## What is being asked
Since pictures are not part of the copy, please output only the lines from the one with "1553x372 pixels. How" through the end of the data below, exactly as written.

## Material provided
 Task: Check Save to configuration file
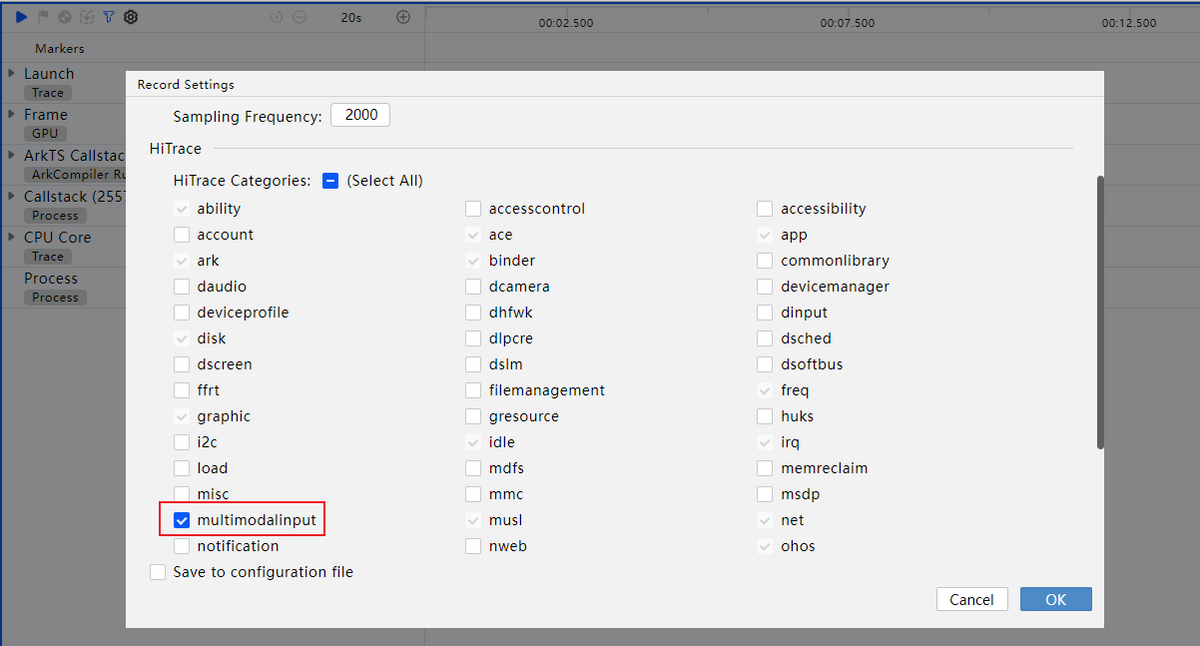point(158,572)
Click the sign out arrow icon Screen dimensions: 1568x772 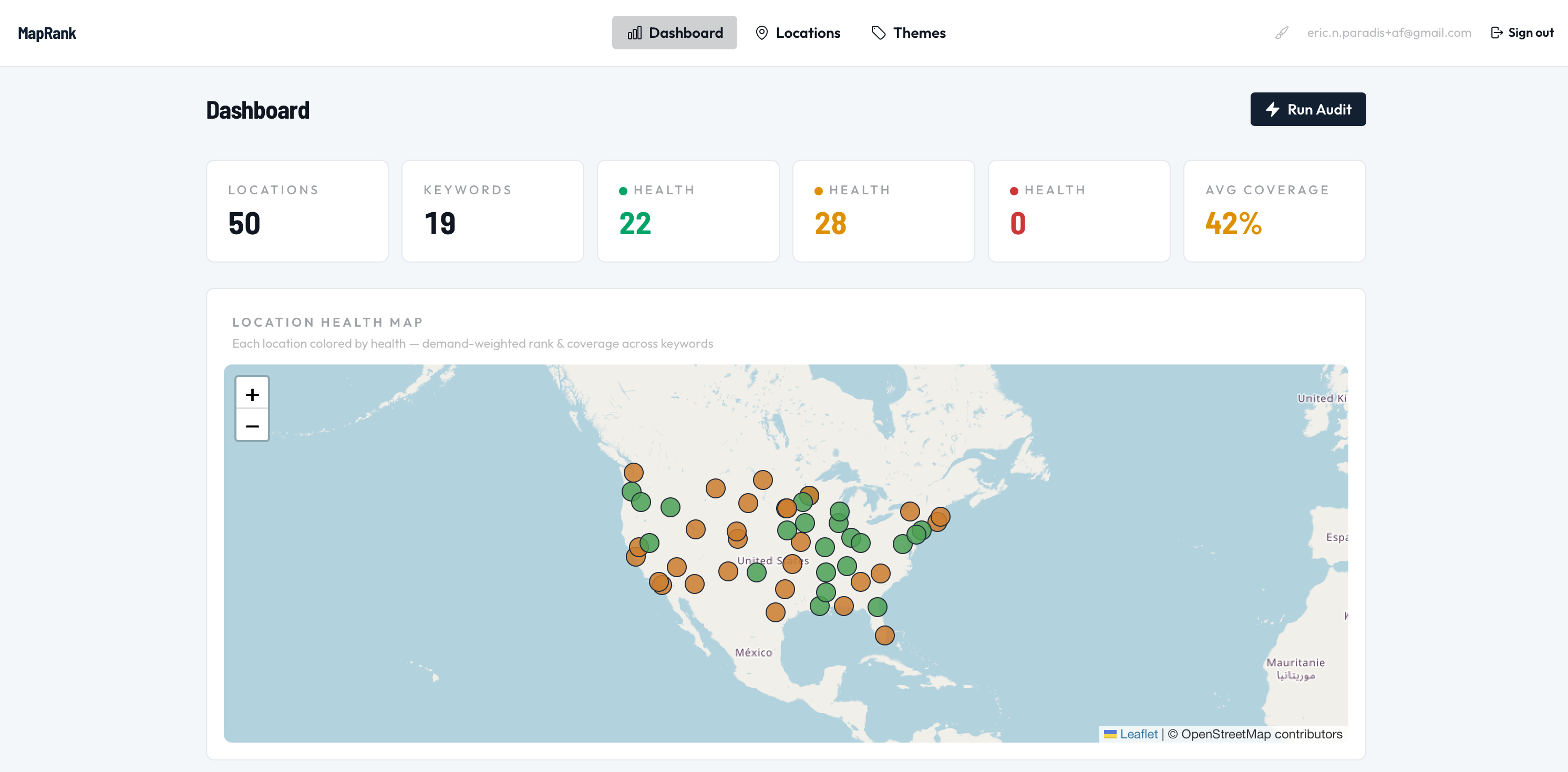point(1497,33)
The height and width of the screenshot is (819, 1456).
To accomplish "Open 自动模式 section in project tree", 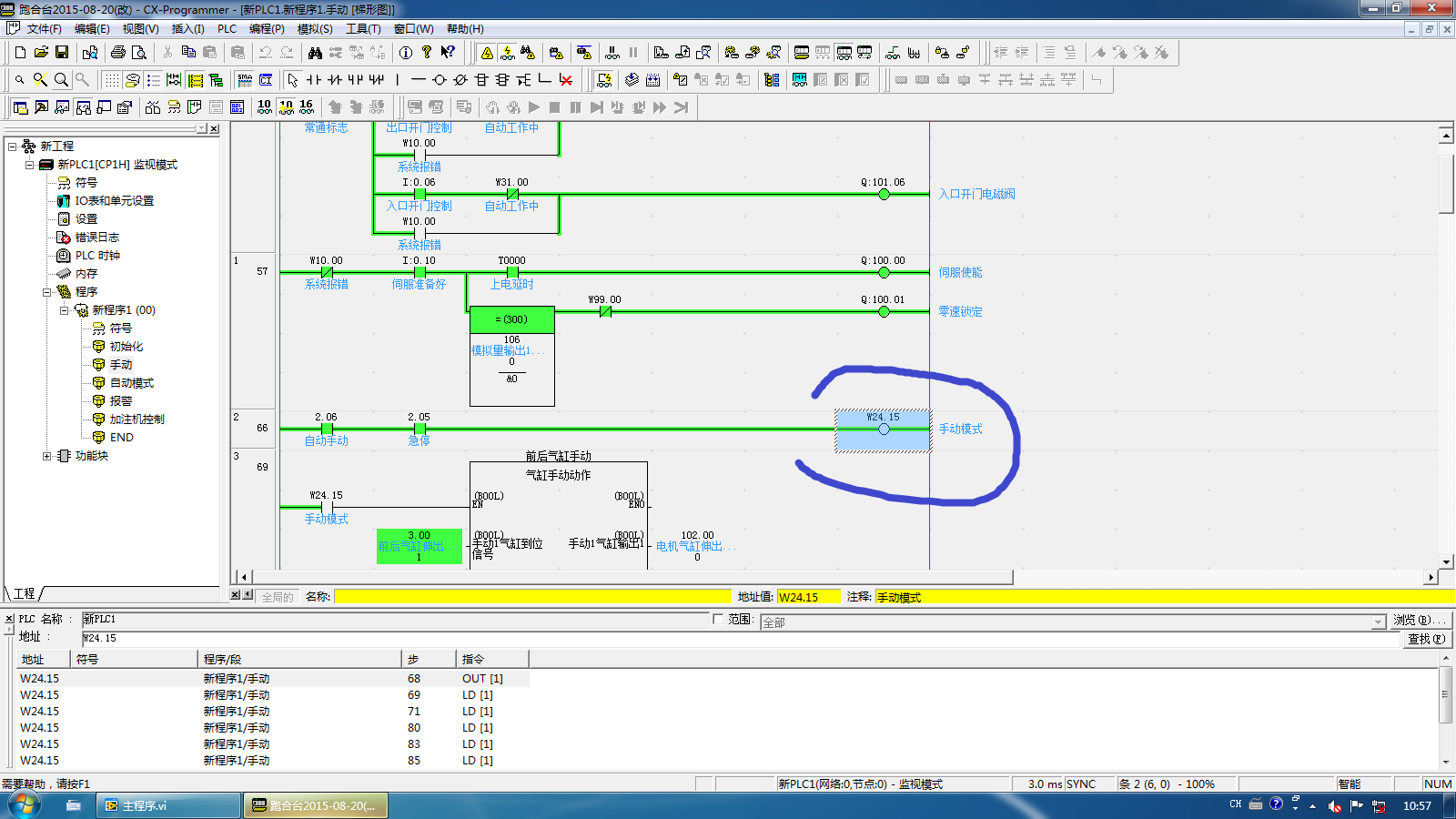I will click(x=132, y=383).
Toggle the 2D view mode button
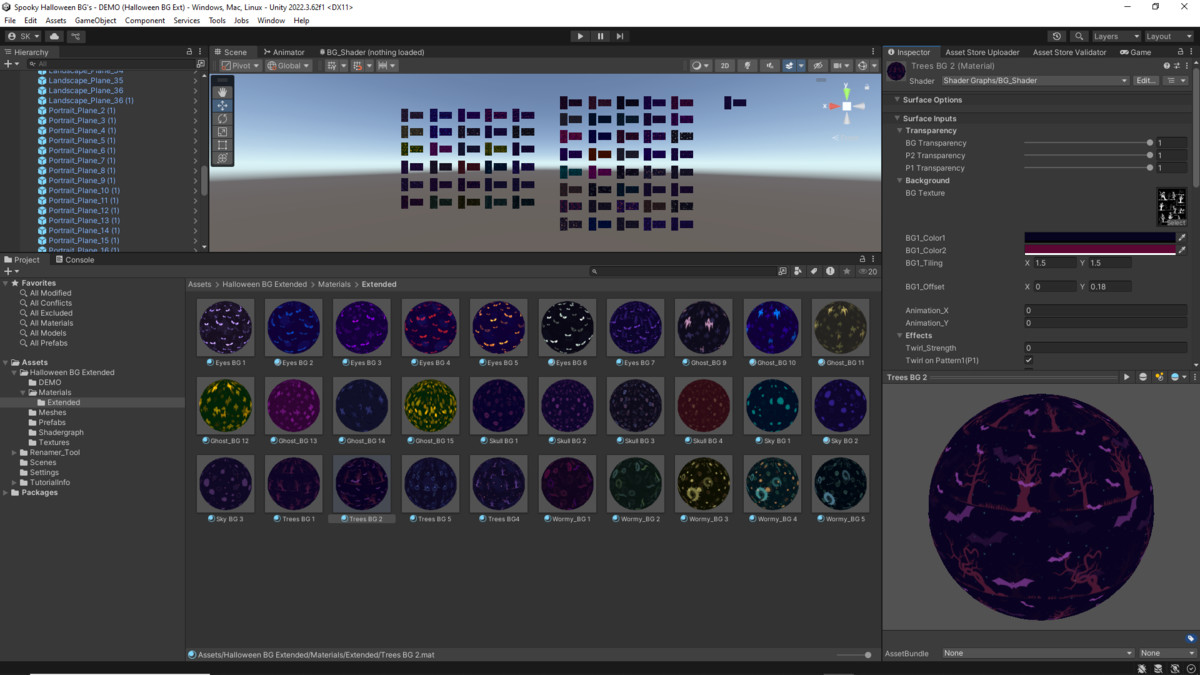The height and width of the screenshot is (675, 1200). 725,66
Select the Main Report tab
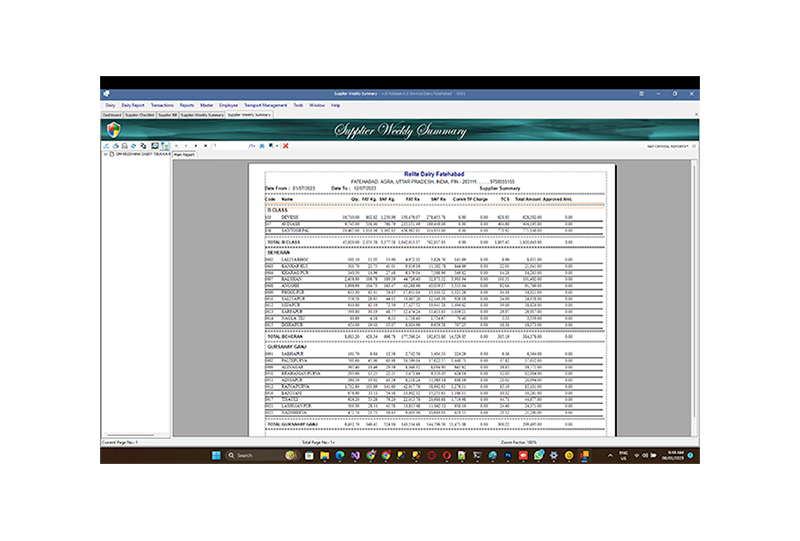The image size is (800, 541). pyautogui.click(x=185, y=155)
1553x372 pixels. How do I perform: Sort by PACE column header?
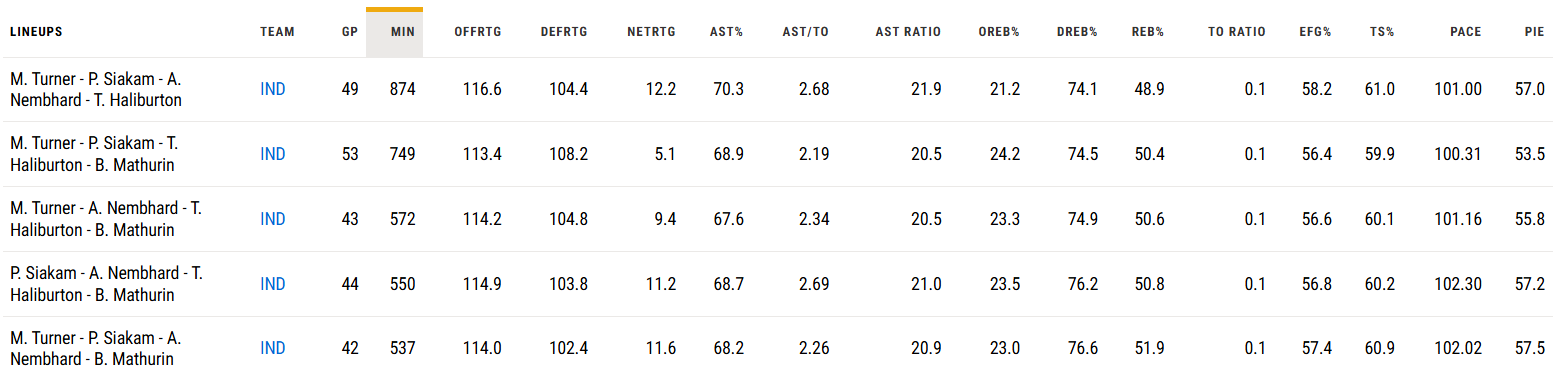click(1466, 32)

## The completed task
1553x372 pixels. How do I perform: Sort by PACE column header?
click(1466, 32)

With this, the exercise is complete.